Les soldats « affectés ou rattachés à des unités soutenant des opérations dans les pays listés par le CENTCOM et l’AFRICOM » peuvent ainsi arborer le Shoulder Sleeve Insignia for Military Operations in Hostile Conditions (SSI-MOHC), plus connu sous le nom de badge de combat. Ce mémorandum, signé par le chef d’état-major de l’armée américaine, le général Randy George, a largement circulé sur les réseaux sociaux et parmi les communautés militaires en ligne.

Ce document d’autorisation concerne les soldats déployés dans les pays suivants : Bahreïn, Égypte, Irak, Israël, Jordanie, Koweït, Liban, Oman, Pakistan, Qatar, Arabie Saoudite, Syrie, Émirats Arabes Unis et Yémen.

La période concernée s’étend du 7 octobre 2023 au 24 juin 2025, englobant des événements majeurs tels que l’attaque du Hamas contre Israël déclenchant la guerre en cours à Gaza, ainsi que les bombardements américains de sites nucléaires iraniens le mois dernier, suivis d’une attaque de représailles sur la base aérienne al Udeid au Qatar. Cette période couvre également les deux phases des combats contre les Houthis au Yémen, les nombreuses attaques menées par des milices pro-iraniennes contre les forces et bases américaines — dont l’attaque meurtrière sur la tour 22 en Jordanie en janvier 2024 — ainsi que plusieurs opérations de défense aérienne contre des missiles et drones iraniens dirigés vers Israël.

Cette directive s’applique aux soldats de l’armée régulière, de la Réserve et de la Garde nationale remplissant les critères. L’armée précise qu’aucune durée minimale en zone d’opération n’est exigée pour l’attribution du badge, porté sur le bras droit sous le drapeau américain, et attestant d’un déploiement en situation de combat.

Le général George a aussi approuvé une dérogation aux règles habituelles, supprimant l’obligation que les soldats soient éligibles aux indemnités pour tirs hostiles, danger imminent et exonération fiscale liée aux zones de combat, afin de porter cet insigne sur leur uniforme.

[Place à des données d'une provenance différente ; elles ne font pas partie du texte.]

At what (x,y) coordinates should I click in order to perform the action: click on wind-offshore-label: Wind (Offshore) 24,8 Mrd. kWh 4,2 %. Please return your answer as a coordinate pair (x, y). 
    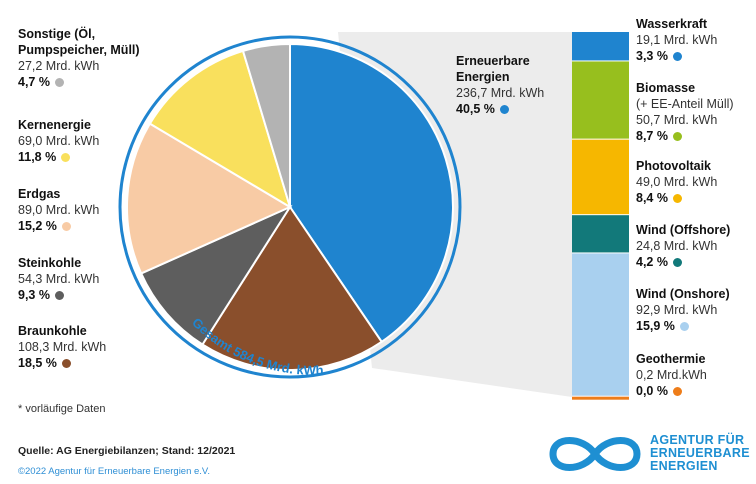
    Looking at the image, I should click on (695, 246).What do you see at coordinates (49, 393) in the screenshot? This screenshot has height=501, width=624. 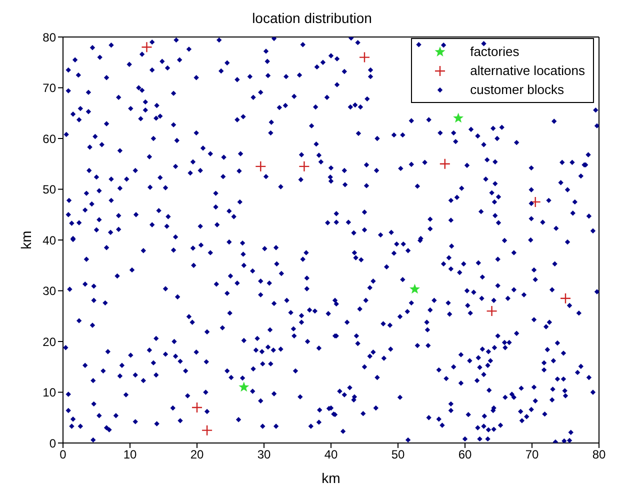 I see `y-tick-label: 10` at bounding box center [49, 393].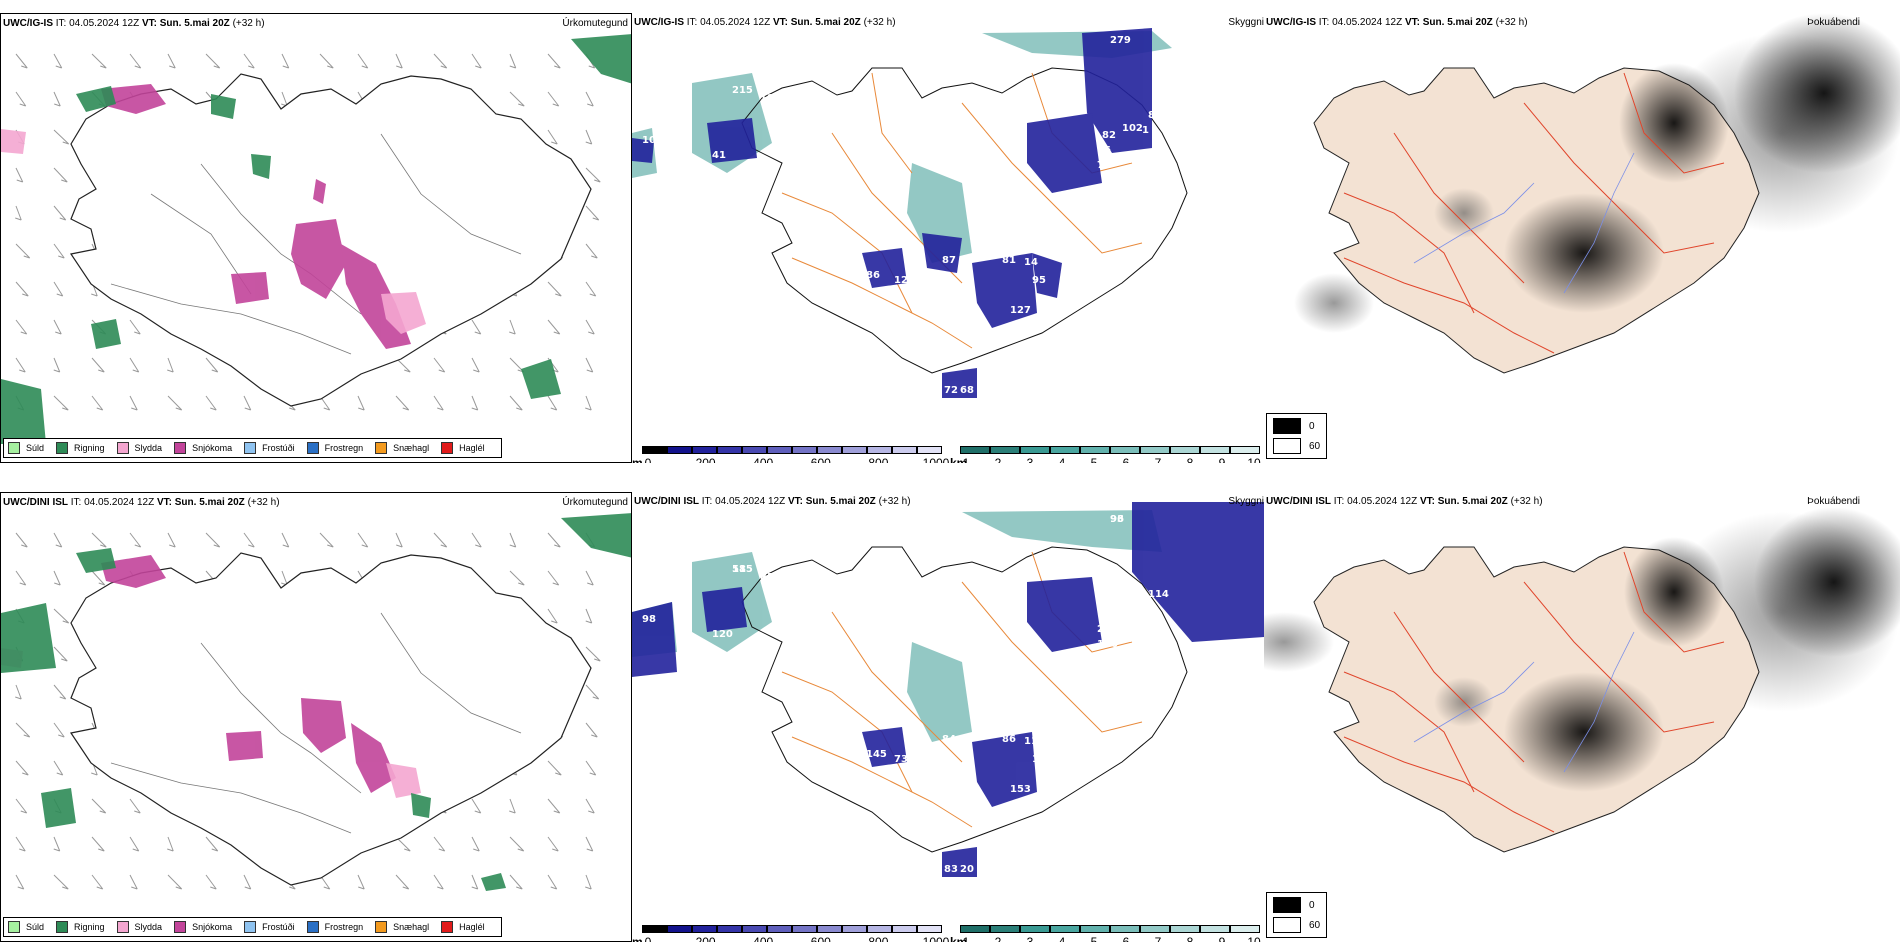  Describe the element at coordinates (921, 272) in the screenshot. I see `cloud-base-label: 91` at that location.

« Ces changements reconnaissent les risques et défis inhérents auxquels sont confrontés les soldats dans ces zones et durant ces périodes », précise l’armée dans son communiqué. « La remise du badge de combat illustre l’engagement de l’armée à reconnaître les contributions et sacrifices de tous les soldats déployés dans ces environnements opérationnels. »

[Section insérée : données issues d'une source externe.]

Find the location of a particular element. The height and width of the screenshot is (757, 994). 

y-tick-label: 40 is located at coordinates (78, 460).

Certains pays listés n’ont pas subi d’attaques hostiles directes pendant la période mentionnée. Notamment, la Somalie n’est pas incluse, en dépit des opérations aériennes et de la mort de deux membres des Navy SEALs au large de ses côtes en janvier 2024.

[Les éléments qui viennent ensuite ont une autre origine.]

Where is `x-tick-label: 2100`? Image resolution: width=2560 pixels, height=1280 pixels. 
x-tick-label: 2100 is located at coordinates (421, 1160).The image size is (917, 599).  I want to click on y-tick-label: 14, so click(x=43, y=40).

La nouvelle politique relative aux badges de combat s’inscrit dans une série d’initiatives visant à honorer les militaires ayant participé ou soutenu des missions de combat durant cette période. Par exemple, les équipages navals engagés contre les Houthis ont reçu le Unit Combat Action Ribbon, tandis que les soldats déployés dans ce cadre peuvent obtenir les médailles Global War on Terrorism Service et Expeditionary. Ceux engagés en Irak et en Syrie peuvent quant à eux recevoir la médaille de la campagne Inherent Resolve.